▸ DIRECTIONS FOR THIS TASK: Copy the first line of the entries below and every line after it through the line containing "Culture (1111, 119)". Do not include pictures.

▸ ENTRIES SUPPLIED:
——————

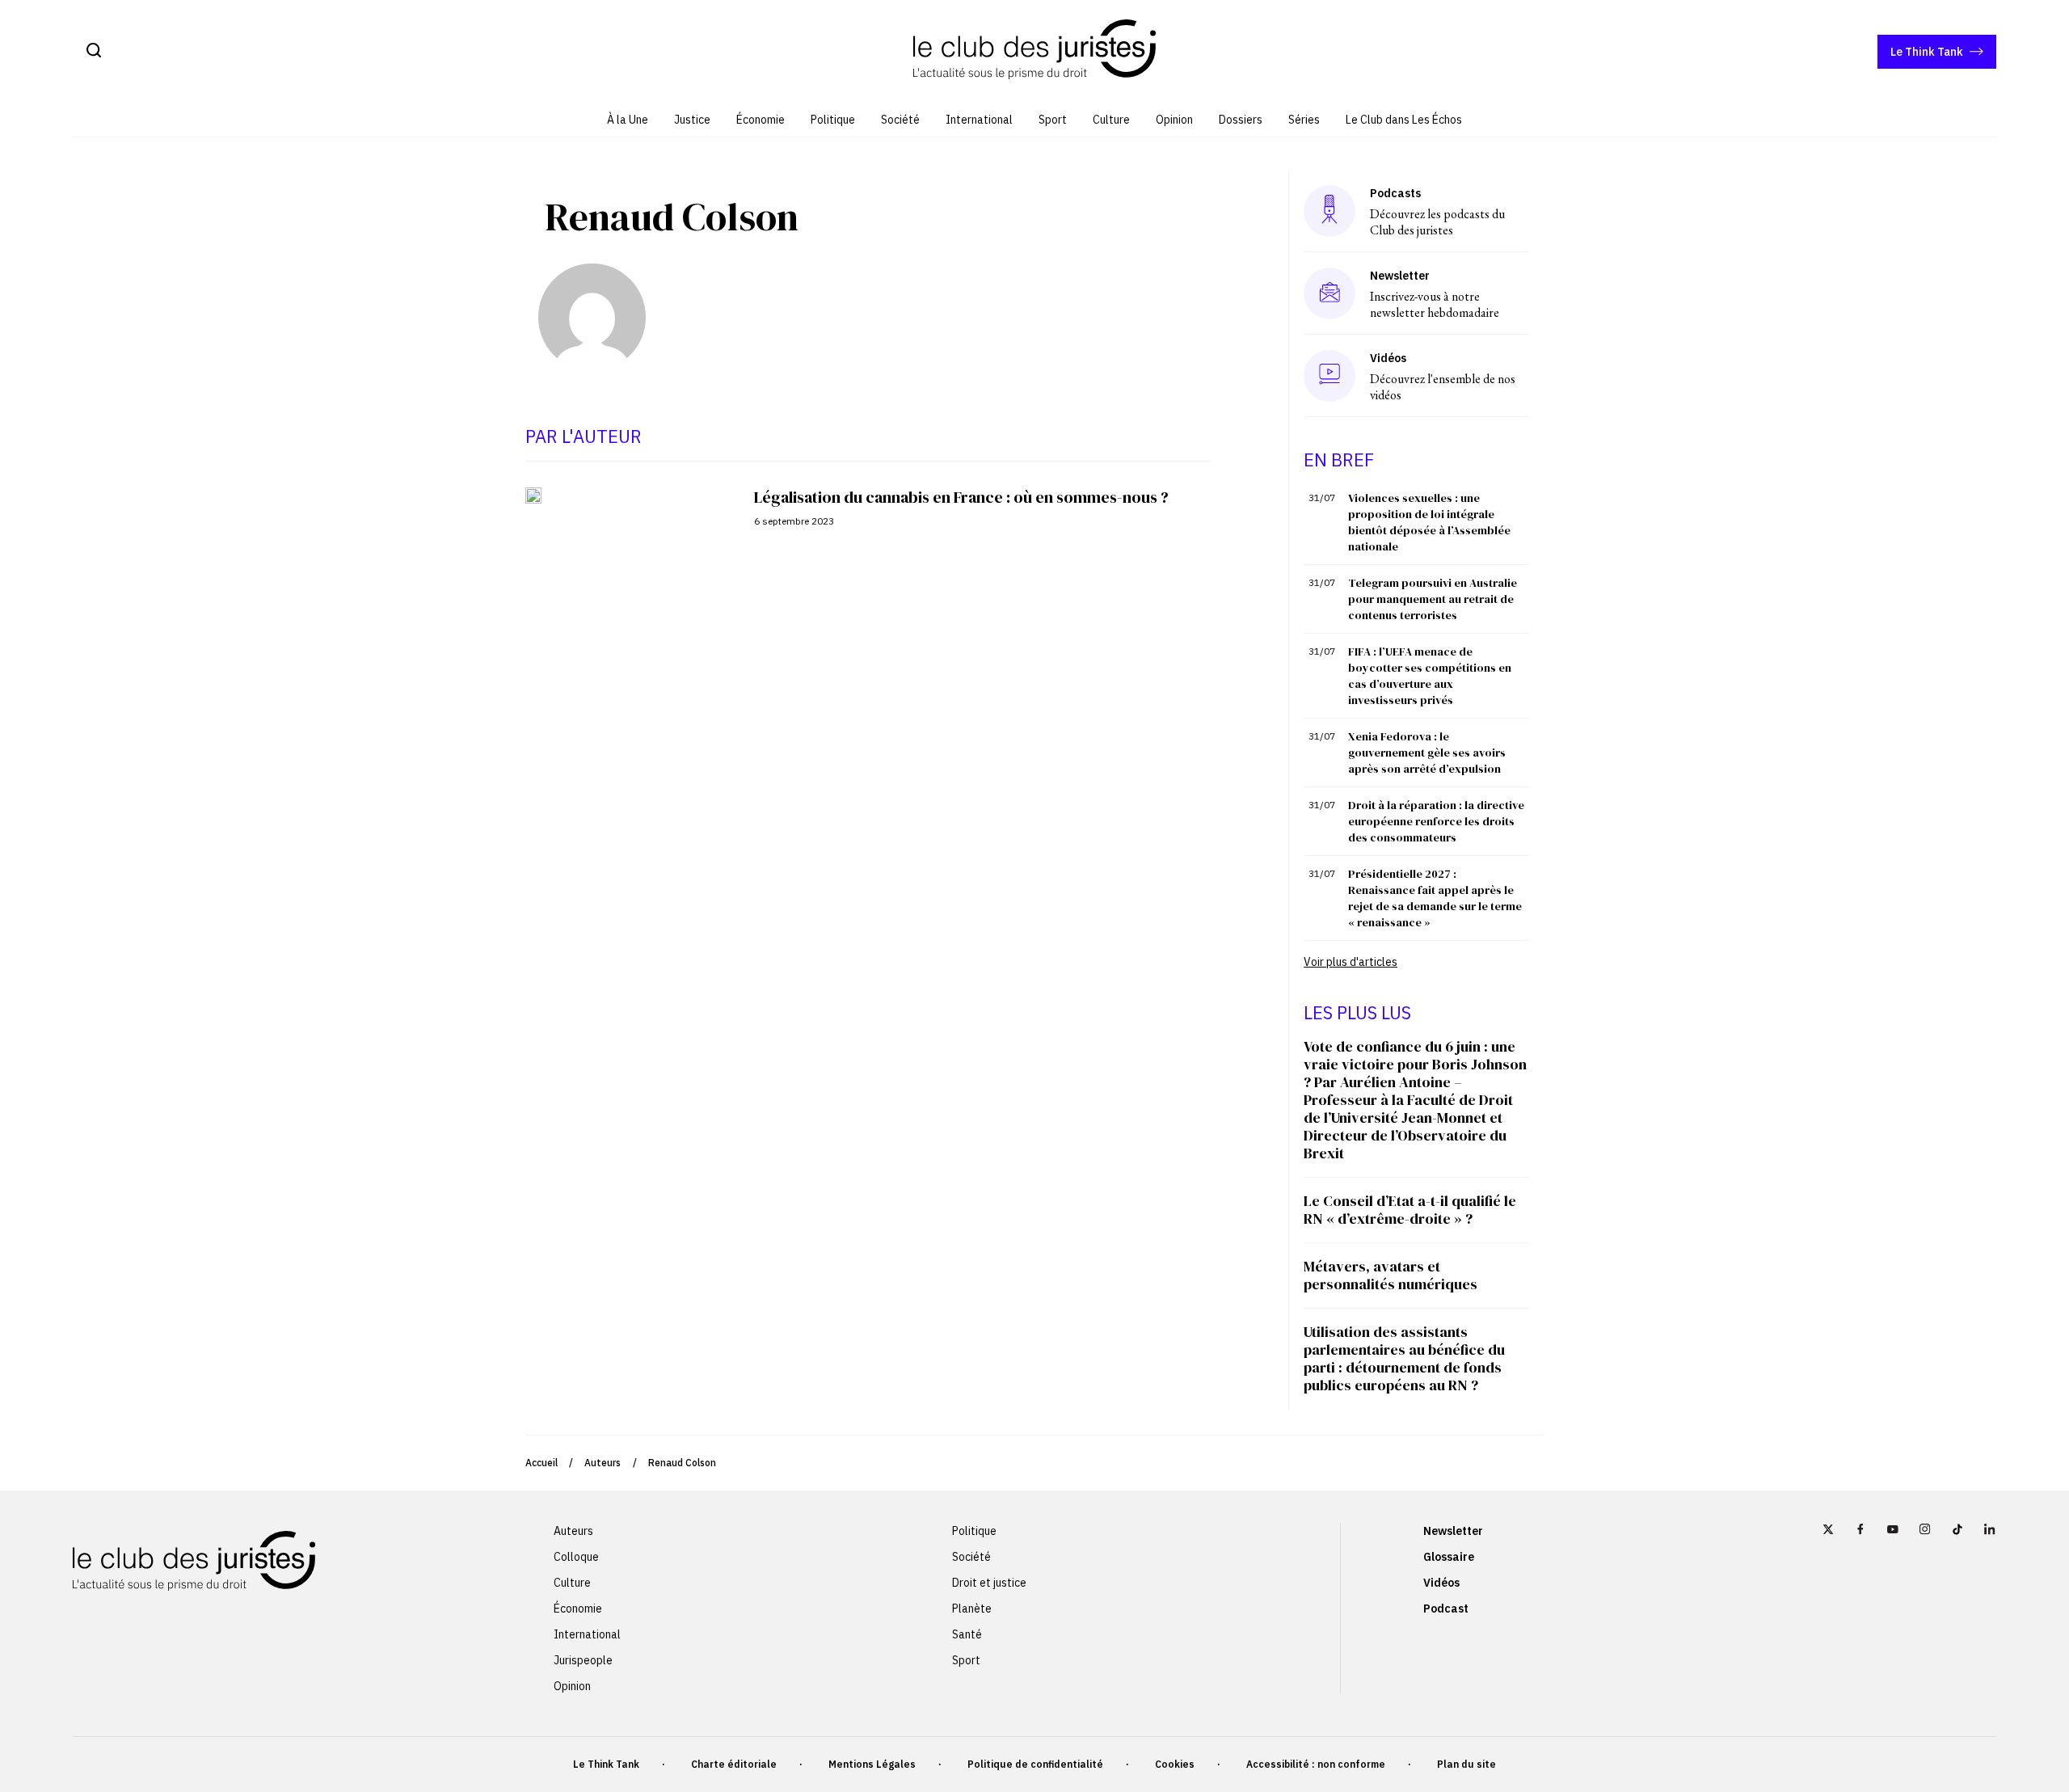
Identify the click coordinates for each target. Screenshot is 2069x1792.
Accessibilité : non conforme (1315, 1764)
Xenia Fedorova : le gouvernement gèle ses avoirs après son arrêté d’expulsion (1427, 752)
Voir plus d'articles (1350, 962)
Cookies (1175, 1764)
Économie (760, 119)
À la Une (627, 119)
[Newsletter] (1330, 293)
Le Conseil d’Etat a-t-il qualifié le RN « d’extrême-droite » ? (1410, 1210)
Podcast (1446, 1608)
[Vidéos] (1329, 375)
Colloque (576, 1557)
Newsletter (1453, 1531)
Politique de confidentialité (1035, 1764)
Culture (1111, 119)
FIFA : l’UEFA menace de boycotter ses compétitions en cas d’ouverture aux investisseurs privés (1429, 675)
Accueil (541, 1463)
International (979, 119)
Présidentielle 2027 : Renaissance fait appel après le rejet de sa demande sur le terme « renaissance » (1435, 898)
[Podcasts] (1329, 210)
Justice (692, 119)
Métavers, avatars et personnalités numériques (1390, 1275)
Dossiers (1240, 119)
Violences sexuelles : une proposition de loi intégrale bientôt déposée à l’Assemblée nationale (1429, 522)
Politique (833, 119)
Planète (972, 1608)
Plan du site (1466, 1764)
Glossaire (1448, 1557)
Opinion (1174, 119)
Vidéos (1441, 1582)
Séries (1304, 119)
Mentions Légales (872, 1764)
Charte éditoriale (734, 1764)
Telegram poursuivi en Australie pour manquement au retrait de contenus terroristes (1432, 599)
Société (900, 119)
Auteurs (602, 1463)
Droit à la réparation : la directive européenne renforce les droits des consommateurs (1436, 821)
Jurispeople (583, 1660)
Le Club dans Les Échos (1404, 119)
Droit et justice (989, 1582)
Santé (967, 1634)
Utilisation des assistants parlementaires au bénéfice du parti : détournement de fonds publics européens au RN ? (1404, 1358)
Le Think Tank (1926, 51)
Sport (1053, 119)
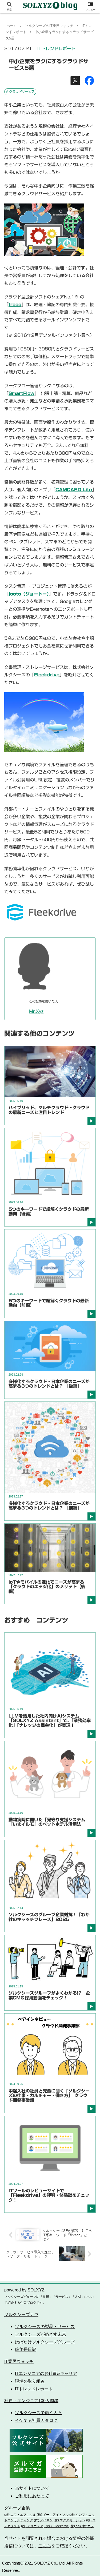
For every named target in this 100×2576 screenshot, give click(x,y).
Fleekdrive (46, 675)
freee (15, 304)
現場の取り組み (30, 2381)
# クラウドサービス (20, 91)
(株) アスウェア (32, 2526)
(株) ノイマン (43, 2520)
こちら (44, 2545)
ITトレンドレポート (56, 48)
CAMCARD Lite (73, 490)
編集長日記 (25, 2349)
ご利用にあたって (32, 2496)
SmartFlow (21, 393)
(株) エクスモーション (69, 2520)
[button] (89, 1279)
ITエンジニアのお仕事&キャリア (46, 2373)
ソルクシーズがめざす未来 (40, 2334)
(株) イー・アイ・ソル (53, 2515)
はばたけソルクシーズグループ (45, 2342)
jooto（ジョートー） (29, 594)
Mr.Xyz (36, 1011)
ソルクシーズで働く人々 (38, 2412)
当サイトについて (32, 2488)
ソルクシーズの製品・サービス (45, 2326)
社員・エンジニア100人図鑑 (31, 2400)
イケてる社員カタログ (36, 2420)
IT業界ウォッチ (19, 2361)
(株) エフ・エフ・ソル (20, 2515)
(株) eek (75, 2526)
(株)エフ (87, 2526)
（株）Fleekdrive (56, 2526)
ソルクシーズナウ (21, 2314)
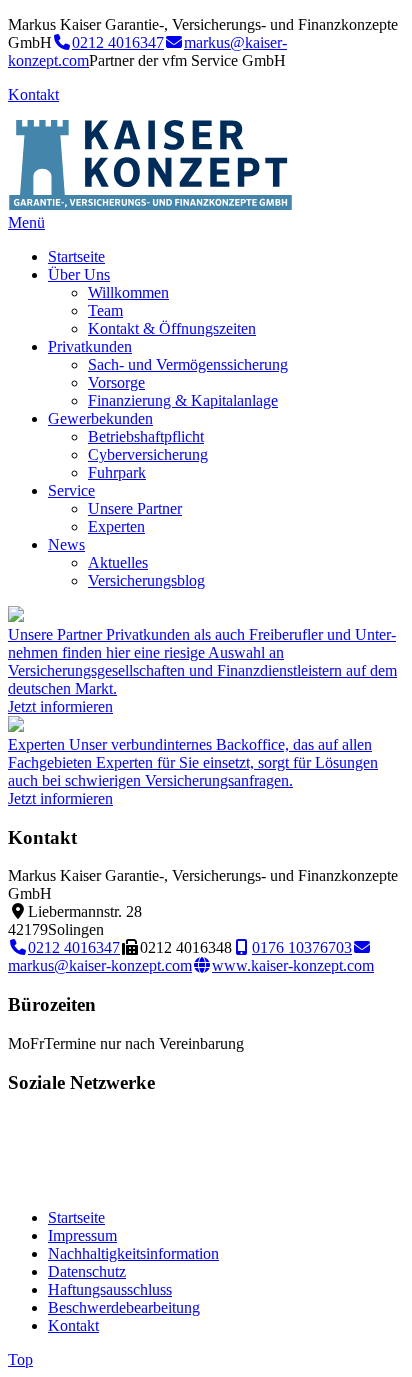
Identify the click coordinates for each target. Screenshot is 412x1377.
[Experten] (16, 726)
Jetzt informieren (60, 706)
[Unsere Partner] (16, 616)
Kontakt (33, 94)
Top (20, 1359)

——————

▸ TASK OUTPUT:
Identify the click coordinates for each target. Screenshot is 2069x1792.
Accessibilité : non conforme (1315, 1764)
Xenia Fedorova : le gouvernement gèle ses avoirs après son arrêté d’expulsion (1427, 752)
Voir plus d'articles (1350, 962)
Cookies (1175, 1764)
Économie (760, 119)
À la Une (627, 119)
[Newsletter] (1330, 293)
Le Conseil d’Etat a-t-il qualifié le RN « d’extrême-droite » ? (1410, 1210)
Podcast (1446, 1608)
[Vidéos] (1329, 375)
Colloque (576, 1557)
Newsletter (1453, 1531)
Politique de confidentialité (1035, 1764)
Culture (1111, 119)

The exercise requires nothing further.